● WHAT YOU WILL DO:
Exactly how many lines in the entries contain "agent"? Give that number alone.

Saved entries
◆ ◆ ◆
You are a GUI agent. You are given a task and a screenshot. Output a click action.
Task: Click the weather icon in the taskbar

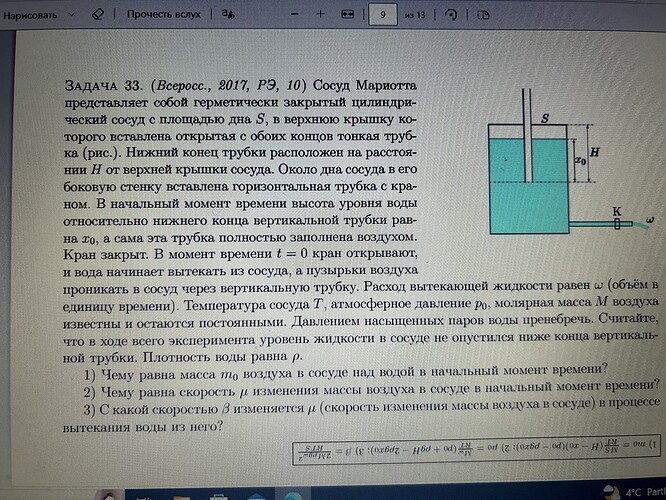(610, 491)
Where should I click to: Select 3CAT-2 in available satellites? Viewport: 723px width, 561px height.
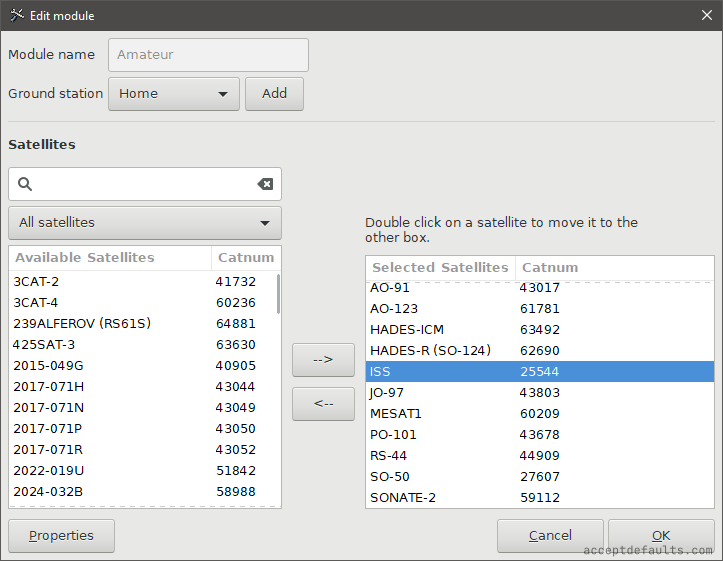click(x=110, y=282)
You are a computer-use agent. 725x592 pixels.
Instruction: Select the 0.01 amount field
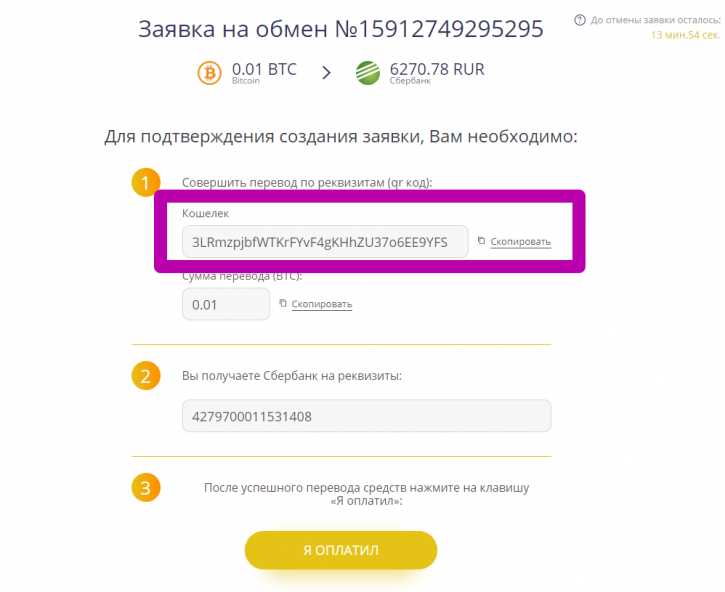[x=226, y=304]
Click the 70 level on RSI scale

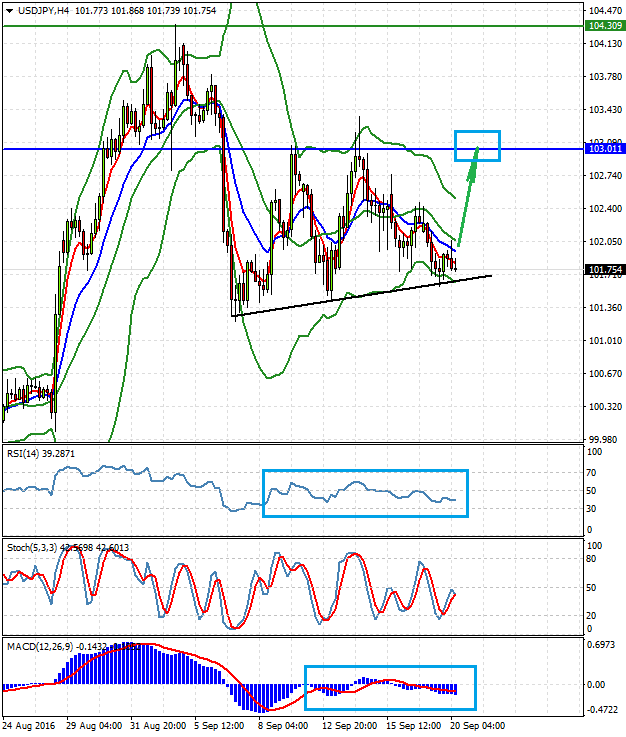[592, 471]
◆ ◆ ◆
● EXERCISE OUTPUT:
2